El segundo vuelco se produjo por omisión y trajo como consecuencia la defunción del bipartidismo. La vergüenza absoluta que causó el plasma de Rajoy -y su traición a esas clases trabajadoras que conformaron la alfombra que pisoteó en su ascenso al Poder- produjo una espantada épica. Una suerte de exilio en el desierto en que el algunos han encontrado un oasis (Vox) y otros han fenecido siguiendo algún espejismo (Ciudadanos), mientras todos cuentan con el común denominador de no querer volver a votar jamás a un partido que solo conserva el «popular» porque no puede permitirse una refundación honesta.
El resultado de todo eso: una absoluta degeneración política.
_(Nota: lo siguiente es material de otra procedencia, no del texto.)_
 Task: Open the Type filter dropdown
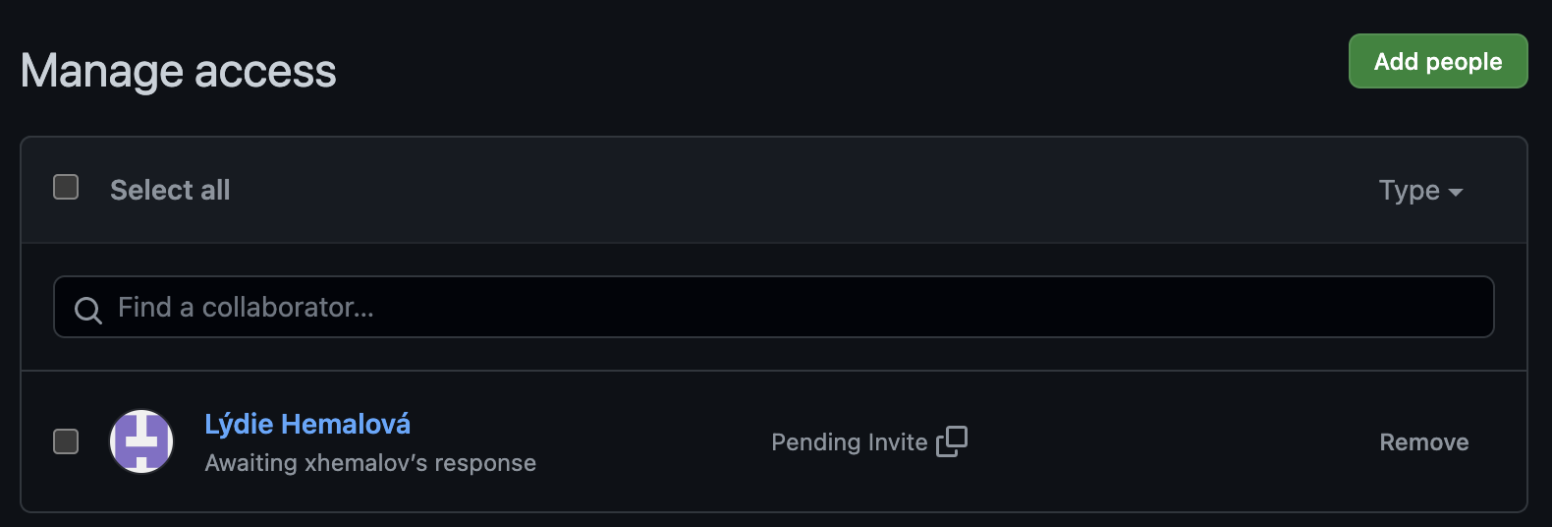coord(1419,191)
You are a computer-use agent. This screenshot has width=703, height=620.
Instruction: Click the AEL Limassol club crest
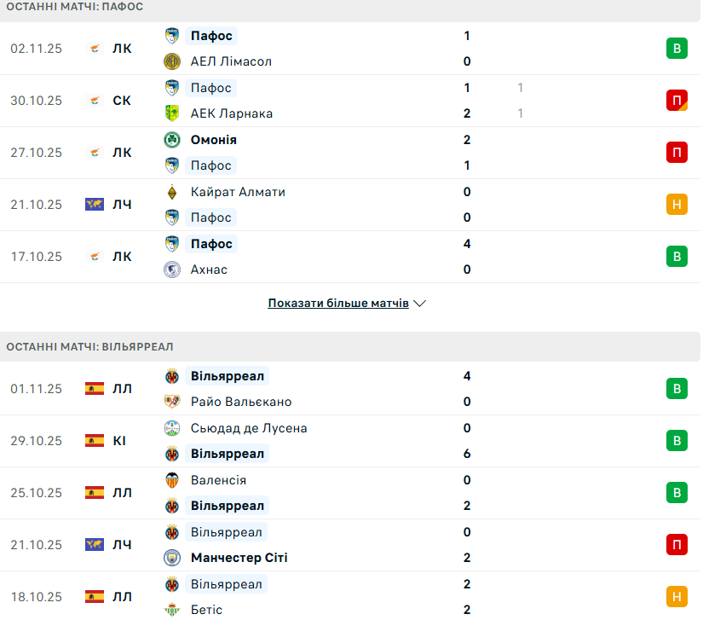pos(172,61)
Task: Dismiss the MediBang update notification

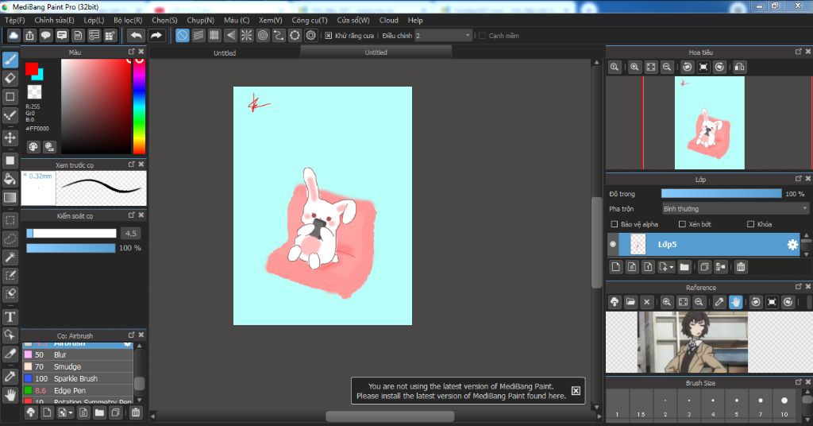Action: pyautogui.click(x=576, y=390)
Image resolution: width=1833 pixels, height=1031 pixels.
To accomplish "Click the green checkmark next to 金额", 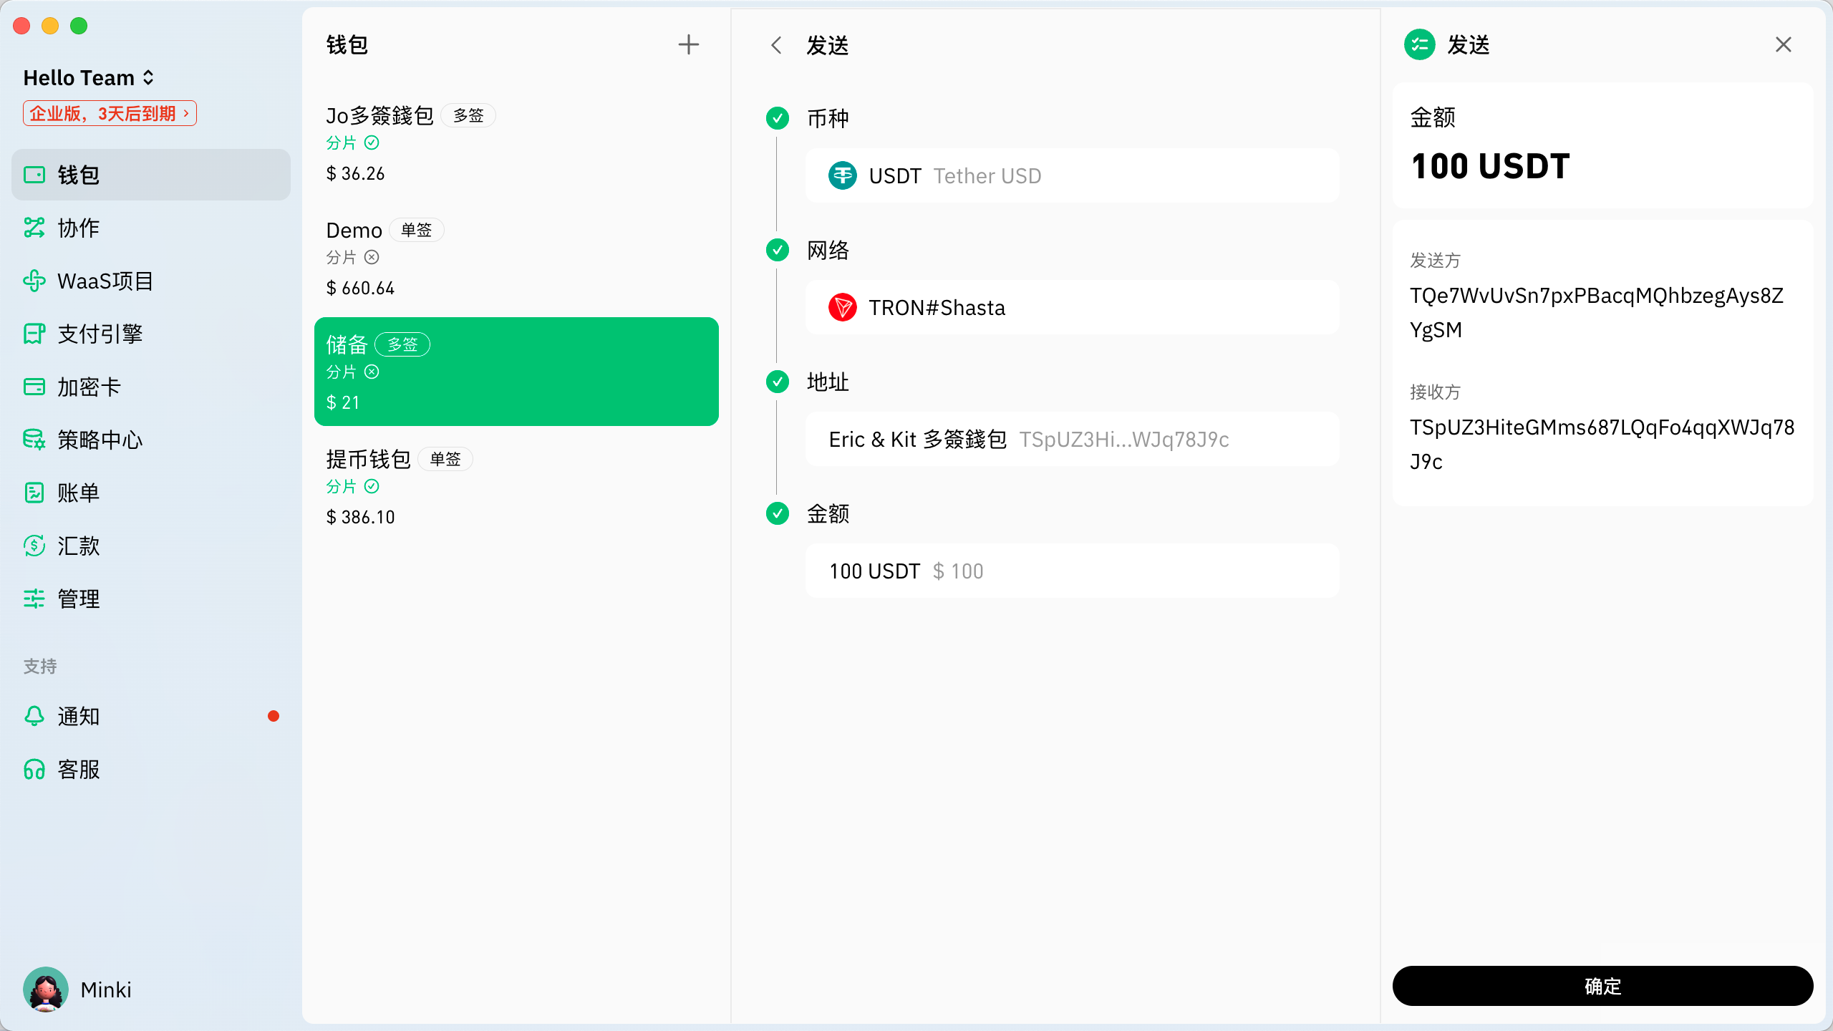I will (777, 513).
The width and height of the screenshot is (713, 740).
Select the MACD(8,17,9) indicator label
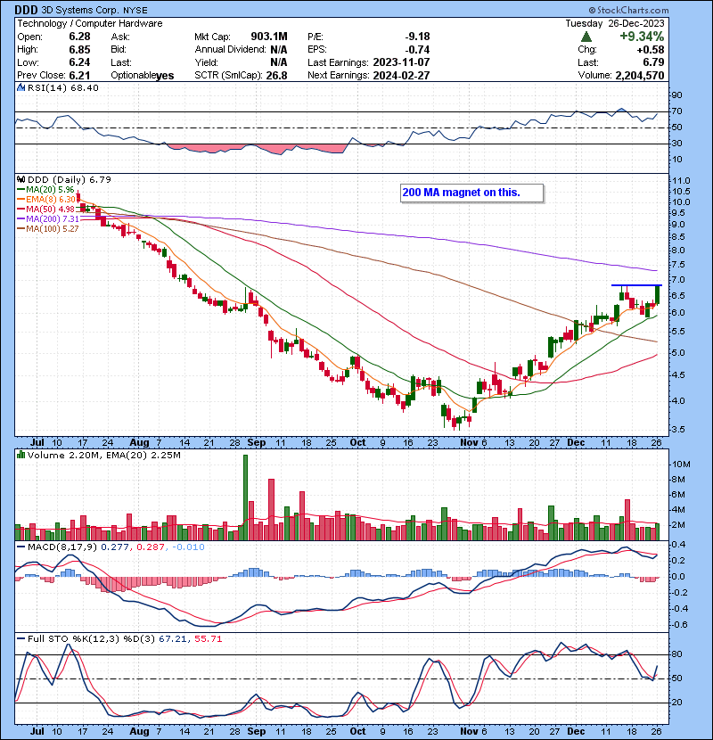click(x=58, y=547)
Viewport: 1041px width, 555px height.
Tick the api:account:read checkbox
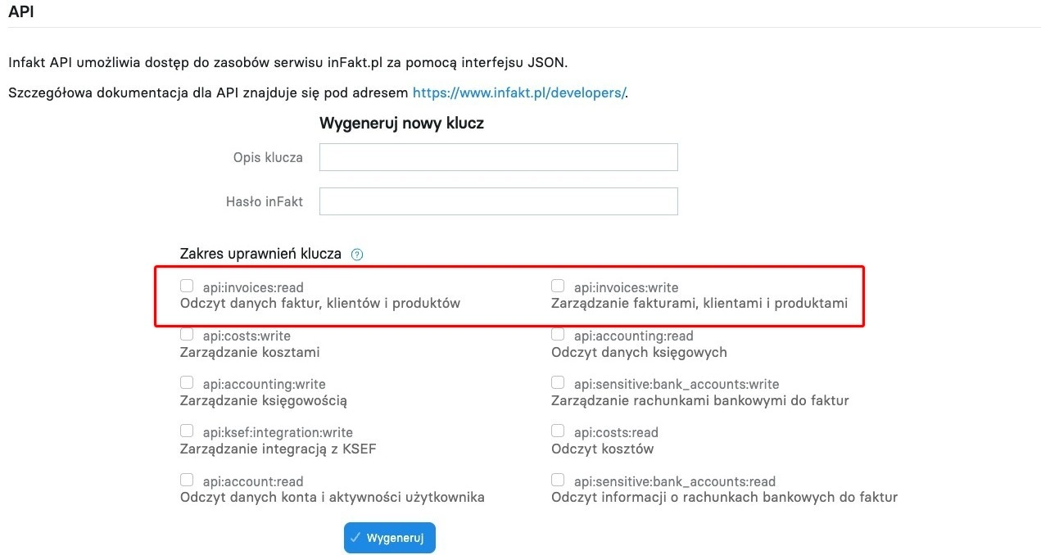187,480
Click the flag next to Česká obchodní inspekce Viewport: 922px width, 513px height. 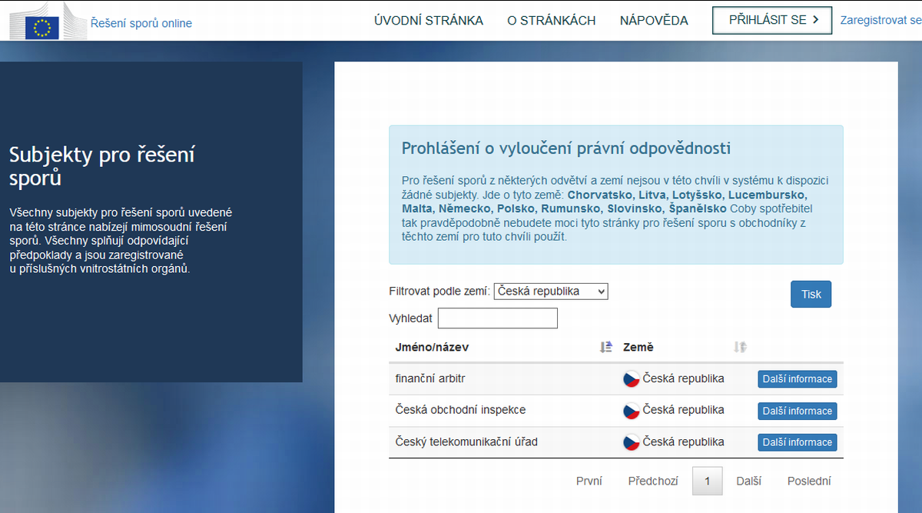[x=632, y=410]
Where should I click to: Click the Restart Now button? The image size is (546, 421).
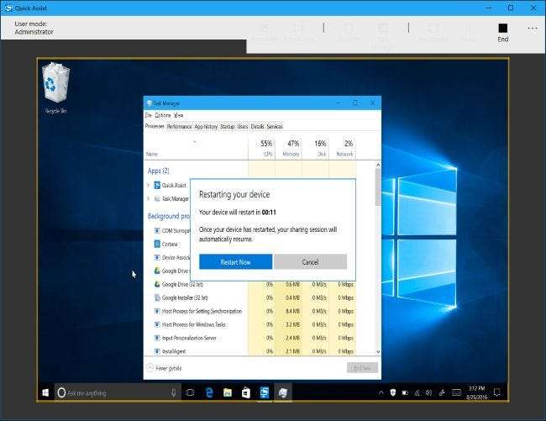coord(235,262)
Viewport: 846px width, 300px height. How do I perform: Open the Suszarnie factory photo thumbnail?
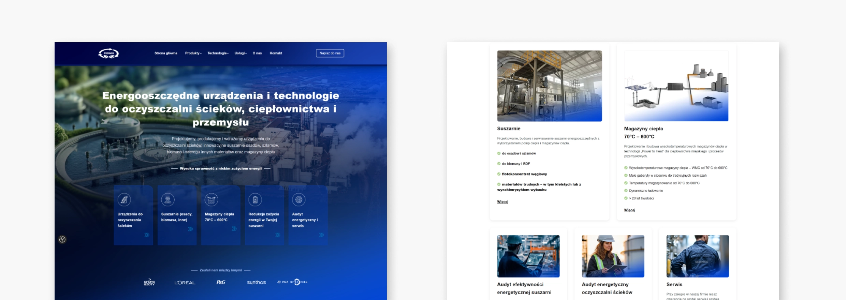point(550,86)
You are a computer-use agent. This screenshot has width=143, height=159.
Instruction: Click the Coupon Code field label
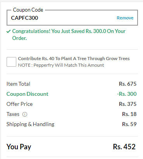click(x=28, y=10)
El desencanto llevó a la rebeldía y ésta al odio. Si las instituciones estaban podridas, lo que vino después a ocuparlas supuso una auténtica infestación. Entró a gobernarnos una morralla sin más norte que el blindaje de sus riñones incólumes. Un colchoncito que se ve más cubierto cuanto más se obedecen consignas que ahondan en la destrucción del Estado y de todos los basamentos que tanto trabajo costó levantar por gentes que, pudiendo elegir otro destino más provechoso, optaron por entregar su vida y su obra en pos de un futuro de concordia y estabilidad para todos.
Hoy, la izquierda española no representa al obrero que madruga para sostener este país, sino al niñato que odia a España, al separatista que nos escupe, al invasor que nos agrede, a una secta de multimillonarios subvencionados y a cualquier grupo criminal que atente contra los principios fundamentales de cualquier Estado de Derecho.
Hoy, esta izquierda descentrada, ignorante y engreída premia el asesinato y la violación de chicas universitarias a manos de salvajes de rezo en estera. Una horda que lapida adúlteras, cuelga a homosexuales y promete, a quien mata indiscriminadamente, una gloria consistente en disfrutar de setenta y dos vírgenes a cielo abierto. Y ante todo ello, se mantiene la boca cerrada. Como si estuvieran en misa.
Una izquierda que, de manera miserable, dice actuar en nuestro nombre y sentir al reconocer un estado cuyos héroes son alimañas terroristas, convirtiéndonos a todos, por el simple hecho de compartir pasaporte con esta ralea, en indeseables. Y yo solo puedo desear que, en mi nombre, alguien deposite esta basura para siempre en su justo contenedor. Uno que no de lugar a futuro reciclaje.